* _Work instructions_
Please set down the data word for word; images do not go in the copy.

* _Stored records_
· · · ·
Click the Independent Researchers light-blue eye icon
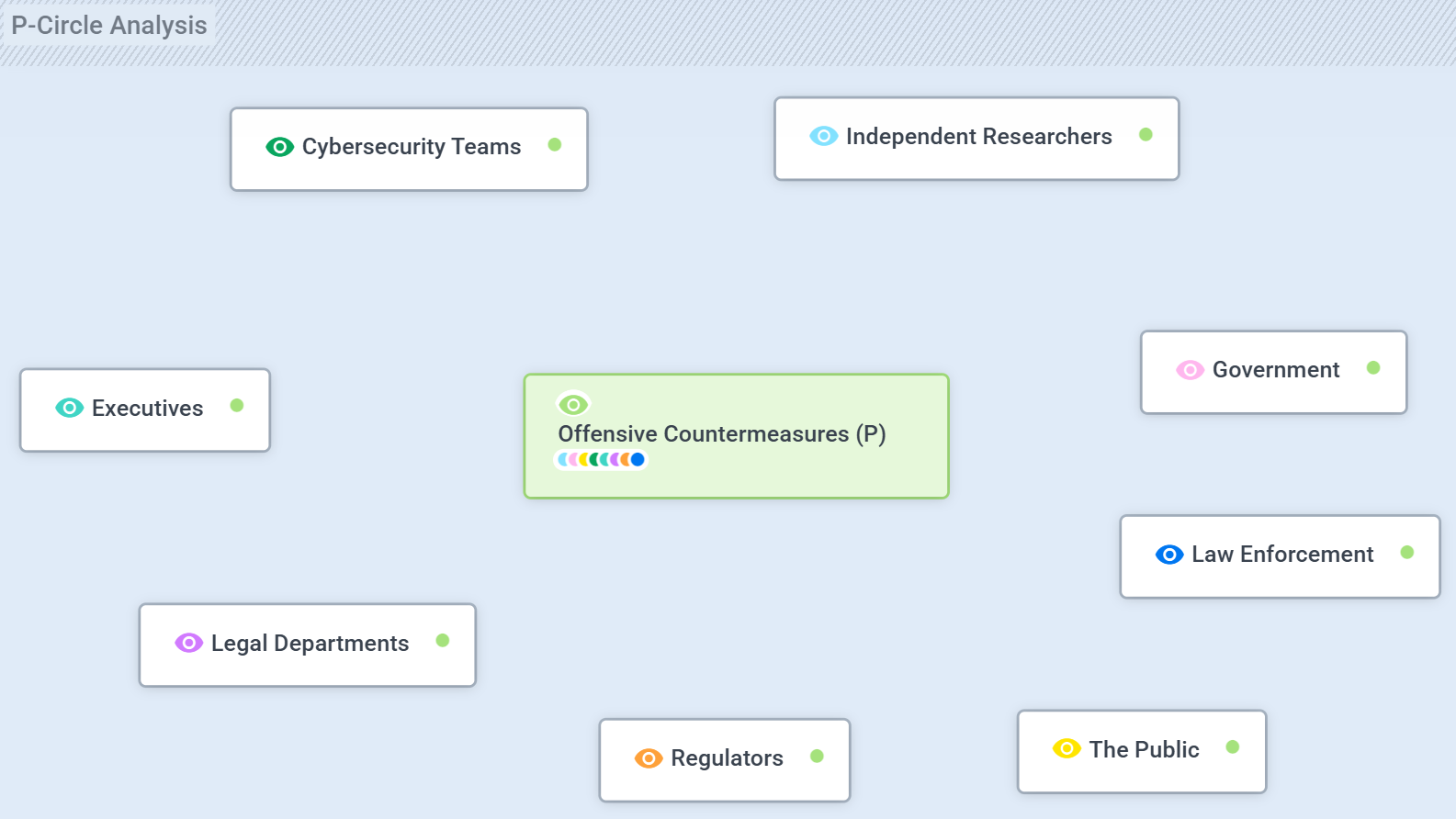This screenshot has height=819, width=1456. click(823, 137)
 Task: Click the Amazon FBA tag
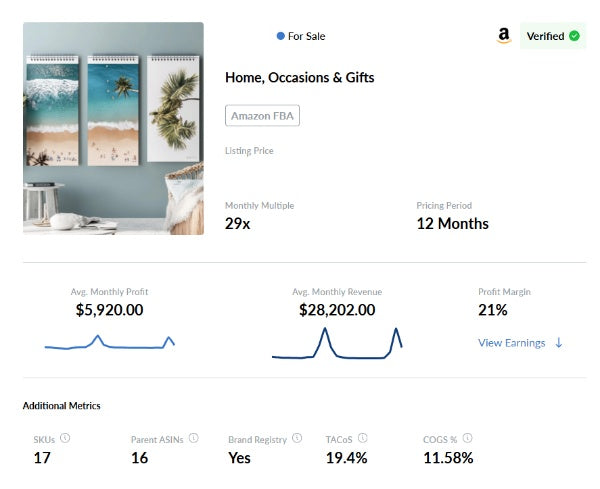click(x=262, y=116)
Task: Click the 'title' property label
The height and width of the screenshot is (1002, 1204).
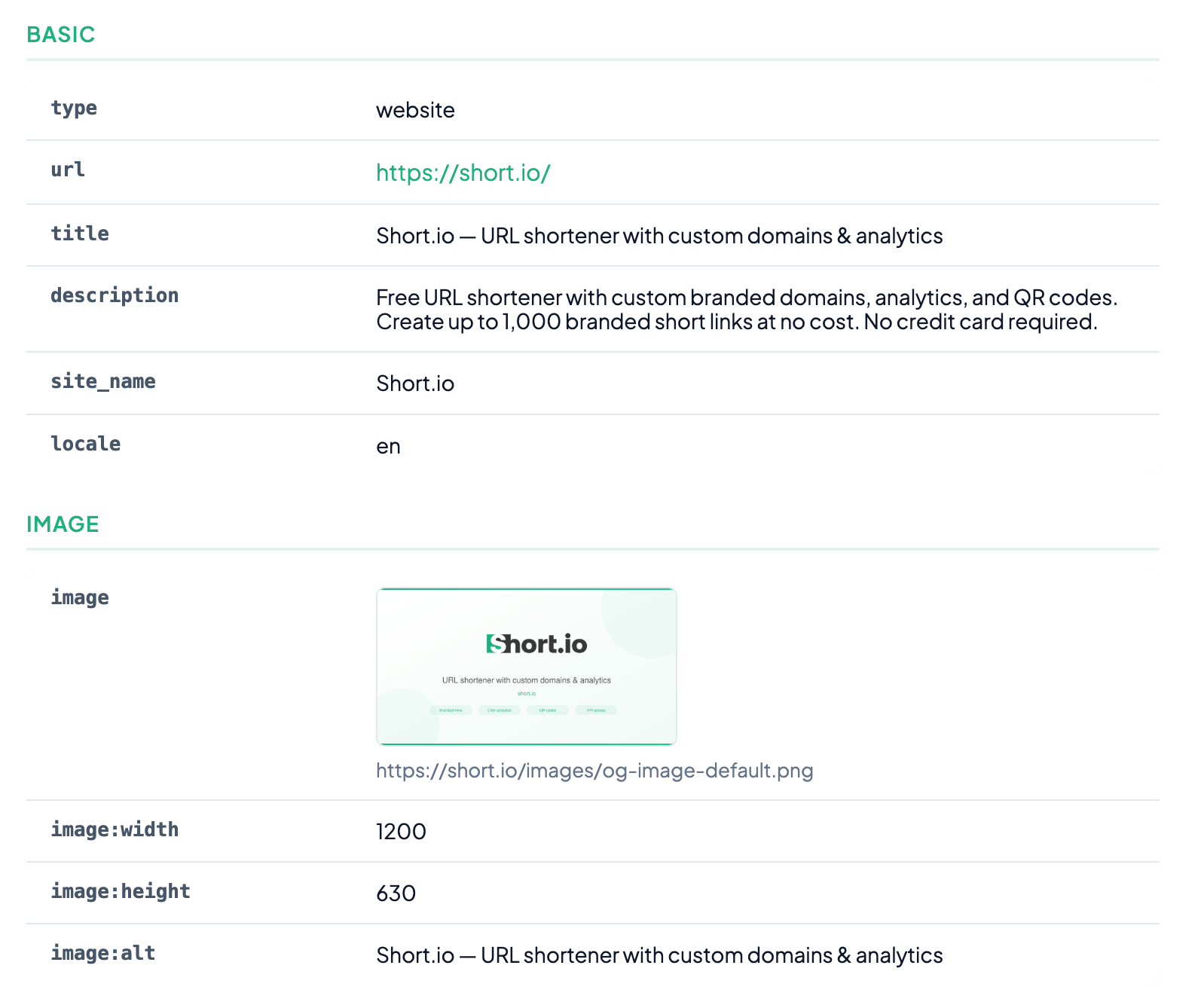Action: point(80,234)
· · · ·
* _Solution to the problem_
Click the Independent Researchers light-blue eye icon
This screenshot has height=819, width=1456. click(823, 137)
 Task: Click the Amazon FBA tag
click(x=262, y=116)
Task: Click the 'title' property label
The height and width of the screenshot is (1002, 1204).
Action: point(80,234)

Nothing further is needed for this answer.